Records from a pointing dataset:
***
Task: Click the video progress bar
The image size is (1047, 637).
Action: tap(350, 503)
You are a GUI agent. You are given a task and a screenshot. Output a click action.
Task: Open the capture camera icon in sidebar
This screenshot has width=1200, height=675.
***
Extract, word for word, the part of the listing that opens with the line containing "You are a GUI" and runs through the end of the listing.

You are a GUI agent. You are given a task and a screenshot. Output a click action.
Task: Open the capture camera icon in sidebar
This screenshot has width=1200, height=675.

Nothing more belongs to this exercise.